Podany tekst.
# # #

Hiszpanie bezlitośni dla Lewandowskiego. Przykre, jak go ocenili, burza po wpadce Barcelony
FC Barcelona przegrała na wyjeździe z CA Osasuną 2:4 i zaliczyła swoją pierwszą porażkę w tym sezonie LaLiga. Podopieczni Hansiego Flicka z Robertem Lewandowskim na czele, zanotowali bardzo słabe spotkanie. Również Polak (delikatnie mówiąc) nie zaimponował formą. Nie umknęło to uwadze hiszpańskich mediów. Trudno uwierzyć, jak ocenili napastnika.
FC Barcelona przegrywa z Osasuną
Duma Katalonii nie będzie miło wspominać jesiennego wyjazdu do Pampeluny. Podopieczni Hansiego Flicka mierzyli się z CA Osasuną w ramach 8. kolejki LaLiga. Spotkanie już wcześniej było zapowiadane jako piekielnie trudny mecz, ale FC Barcelona przekonała się o tym dopiero sobotniego popołudnia…
Wynik już w 18. minucie otworzył zawodnik gospodarzy - Ante Budimir. Stadion w Pampelunie oszalał, a FC Barcelona miała kolejne problemy na boisku. Zaledwie 10 minut później Osasuna podwyższyła wynik po kiepskim zachowaniu bramkarza Katalończyków (2:0).

# # #

Dane do wyszukiwania elementów.

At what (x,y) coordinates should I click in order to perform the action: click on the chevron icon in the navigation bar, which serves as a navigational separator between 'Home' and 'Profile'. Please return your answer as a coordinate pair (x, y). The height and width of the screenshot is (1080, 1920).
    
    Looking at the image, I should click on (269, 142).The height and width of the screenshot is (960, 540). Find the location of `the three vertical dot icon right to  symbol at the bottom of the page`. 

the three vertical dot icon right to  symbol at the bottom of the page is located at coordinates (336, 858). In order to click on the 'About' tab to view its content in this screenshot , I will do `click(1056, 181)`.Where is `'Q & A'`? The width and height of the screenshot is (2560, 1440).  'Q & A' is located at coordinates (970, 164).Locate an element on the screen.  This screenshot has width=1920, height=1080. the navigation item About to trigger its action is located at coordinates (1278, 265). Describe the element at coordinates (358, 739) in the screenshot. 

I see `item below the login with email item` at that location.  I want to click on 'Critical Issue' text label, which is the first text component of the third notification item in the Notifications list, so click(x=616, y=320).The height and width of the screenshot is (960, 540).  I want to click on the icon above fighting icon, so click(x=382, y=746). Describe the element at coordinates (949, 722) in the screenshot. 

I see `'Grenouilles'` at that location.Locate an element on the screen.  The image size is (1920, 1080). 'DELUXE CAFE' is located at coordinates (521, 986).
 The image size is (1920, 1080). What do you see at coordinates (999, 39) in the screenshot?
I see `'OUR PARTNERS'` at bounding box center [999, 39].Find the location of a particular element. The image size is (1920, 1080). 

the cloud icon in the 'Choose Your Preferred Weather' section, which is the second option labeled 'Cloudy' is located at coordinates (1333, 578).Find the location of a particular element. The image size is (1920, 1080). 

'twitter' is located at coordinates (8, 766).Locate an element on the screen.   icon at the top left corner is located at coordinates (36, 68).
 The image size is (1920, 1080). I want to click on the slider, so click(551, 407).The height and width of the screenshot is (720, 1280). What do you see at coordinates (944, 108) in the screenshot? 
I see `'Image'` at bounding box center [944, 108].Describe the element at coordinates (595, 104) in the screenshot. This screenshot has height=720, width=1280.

# # #

Zadania do wykonania.
1: Przepisz dokładnie fragment tekstu o meczu z Osasuną. Zacznij od słów "Hiszpanie bezlitośni dla", a skończ na słowach "jak ocenili napastnika.".
2: Który zawodnik gospodarzy otworzył wynik spotkania według tekstu o meczu z Osasuną?

Rozwiązania zadań.
1:
Hiszpanie bezlitośni dla Lewandowskiego. Przykre, jak go ocenili, burza po wpadce Barcelony
FC Barcelona przegrała na wyjeździe z CA Osasuną 2:4 i zaliczyła swoją pierwszą porażkę w tym sezonie LaLiga. Podopieczni Hansiego Flicka z Robertem Lewandowskim na czele, zanotowali bardzo słabe spotkanie. Również Polak (delikatnie mówiąc) nie zaimponował formą. Nie umknęło to uwadze hiszpańskich mediów. Trudno uwierzyć, jak ocenili napastnika.

2: Ante Budimir.